Tarih: 30.9.2006 |  Haberler
İsrail saldırısına son!

İsrail, Gazze'nin ardından Lübnan'a da saldırdı. Filistin ve Lübnan halkına ölüm yağdırıyor. Çocuk, kadın, genç, yaşlı demeden sivilleri öldürüyor, yerleşim yerlerini bombalıyor, köprüleri, elektrik santrallarını, su arıtma tesislerini, hava alanlarını yıkıyor. Yakarak, yıkarak, öldürerek Filistin ve Lübnan direnişini yok etmeye çalışıyor. Amerikan emperyalizminin Ortadoğu'daki koçbaşı siyonist devlet böylece bugüne kadar işlediği insanlık suçlarına yenilerini ekliyor.

Uluslararası hukukun en temel kurallarını ayaklar altına alan İsrail'in saldırısına karşı direnmek bütünüyle haklı ve meşrudur. Filistin ve Lübnan direnişini desteklemek, hangi görüş ve eğilimden olursa olsun, Filistinli ve Lübnanlı yurtseverlerin halklarını ve vatanlarını savunma mücadelesine sahip çıkmak insanlık borcudur.

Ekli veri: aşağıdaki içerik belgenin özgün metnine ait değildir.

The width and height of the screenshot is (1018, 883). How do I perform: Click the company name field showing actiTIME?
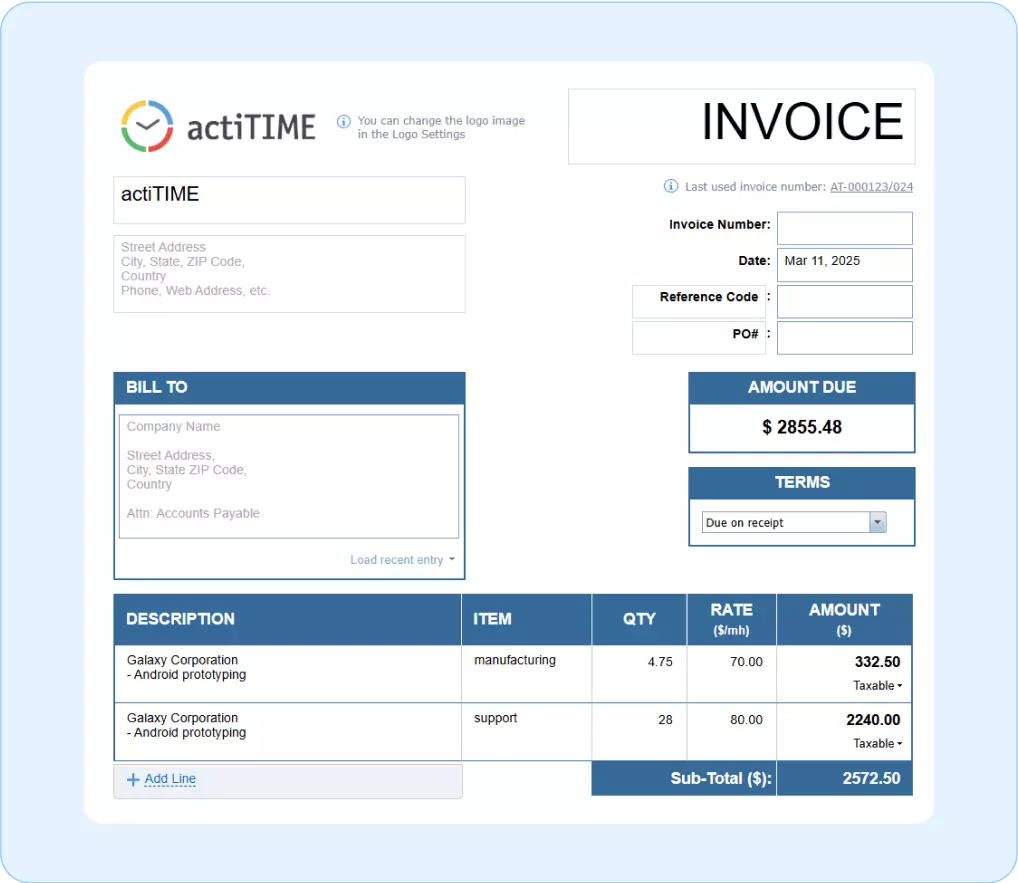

Komünist, laik-milliyetçi ve İslamcı bütün direniş odaklarının birliğini ve dayanışmasını savunmalı, sömürgeciliğin "böl-yönet" oyununu, emperyalizme ve siyonizme karşı mücadele eden güçleri birbirine düşürme politikasını boşa çıkarmalıyız. İsrail'in vahşi saldırısına karşı koyan Filistin Kurtuluş Örgütü, Hamas ve Lübnan Hizbullah'ının kahraman savaşçılarını selamlıyoruz.

Türkiye, İsrail'le imzalanmış gizli açık bütün askeri anlaşmaları feshetmeli, İsrail'in kardeş halklara karşı işlediği suçlara hiçbir şekilde ortak olmamalıdır. İşgalcilerin ve saldırganların değil, yurdunu savunan mazlumların yanında yer almalıdır.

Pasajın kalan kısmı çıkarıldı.